» **Pixel coordinate grounding data**

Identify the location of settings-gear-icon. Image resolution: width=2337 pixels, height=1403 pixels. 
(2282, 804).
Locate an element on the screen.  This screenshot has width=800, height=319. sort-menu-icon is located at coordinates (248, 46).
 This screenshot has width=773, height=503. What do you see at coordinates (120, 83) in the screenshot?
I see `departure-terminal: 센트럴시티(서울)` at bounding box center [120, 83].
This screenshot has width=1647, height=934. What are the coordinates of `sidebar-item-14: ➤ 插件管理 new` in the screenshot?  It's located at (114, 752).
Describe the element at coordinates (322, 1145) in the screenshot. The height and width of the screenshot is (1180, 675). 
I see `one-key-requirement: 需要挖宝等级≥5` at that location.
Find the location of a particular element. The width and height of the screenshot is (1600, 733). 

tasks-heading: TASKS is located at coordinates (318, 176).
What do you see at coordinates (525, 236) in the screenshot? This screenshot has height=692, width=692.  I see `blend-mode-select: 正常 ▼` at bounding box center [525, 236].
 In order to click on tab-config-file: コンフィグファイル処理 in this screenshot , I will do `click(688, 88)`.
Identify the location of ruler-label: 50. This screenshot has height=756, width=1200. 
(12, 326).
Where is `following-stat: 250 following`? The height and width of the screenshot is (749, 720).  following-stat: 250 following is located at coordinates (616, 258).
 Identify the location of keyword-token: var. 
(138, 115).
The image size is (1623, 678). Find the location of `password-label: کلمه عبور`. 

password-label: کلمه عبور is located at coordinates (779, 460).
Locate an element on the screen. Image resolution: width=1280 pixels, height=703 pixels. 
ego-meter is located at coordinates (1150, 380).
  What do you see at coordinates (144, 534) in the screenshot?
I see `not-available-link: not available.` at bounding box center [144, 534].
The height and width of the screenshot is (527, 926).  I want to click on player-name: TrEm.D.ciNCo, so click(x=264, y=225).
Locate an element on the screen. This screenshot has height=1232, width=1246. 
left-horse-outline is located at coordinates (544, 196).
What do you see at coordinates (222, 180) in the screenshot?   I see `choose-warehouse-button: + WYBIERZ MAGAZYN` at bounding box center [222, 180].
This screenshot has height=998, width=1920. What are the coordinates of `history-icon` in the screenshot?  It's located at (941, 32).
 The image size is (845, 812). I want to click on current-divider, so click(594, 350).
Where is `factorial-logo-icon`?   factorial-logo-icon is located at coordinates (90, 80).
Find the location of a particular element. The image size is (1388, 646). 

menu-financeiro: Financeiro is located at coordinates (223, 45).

» **ASSIGNED TASK**
Transcribe the records word for word, from the line containing "What do you see at coordinates (144, 534)" through the end of the records.

» **RESULT**
  What do you see at coordinates (144, 534) in the screenshot?
I see `not-available-link: not available.` at bounding box center [144, 534].
The height and width of the screenshot is (527, 926).  I want to click on player-name: TrEm.D.ciNCo, so click(x=264, y=225).
Locate an element on the screen. This screenshot has height=1232, width=1246. 
left-horse-outline is located at coordinates (544, 196).
What do you see at coordinates (222, 180) in the screenshot?   I see `choose-warehouse-button: + WYBIERZ MAGAZYN` at bounding box center [222, 180].
This screenshot has height=998, width=1920. What are the coordinates of `history-icon` in the screenshot?  It's located at (941, 32).
 The image size is (845, 812). I want to click on current-divider, so click(594, 350).
Where is `factorial-logo-icon`?   factorial-logo-icon is located at coordinates (90, 80).
Find the location of a particular element. The image size is (1388, 646). 

menu-financeiro: Financeiro is located at coordinates (223, 45).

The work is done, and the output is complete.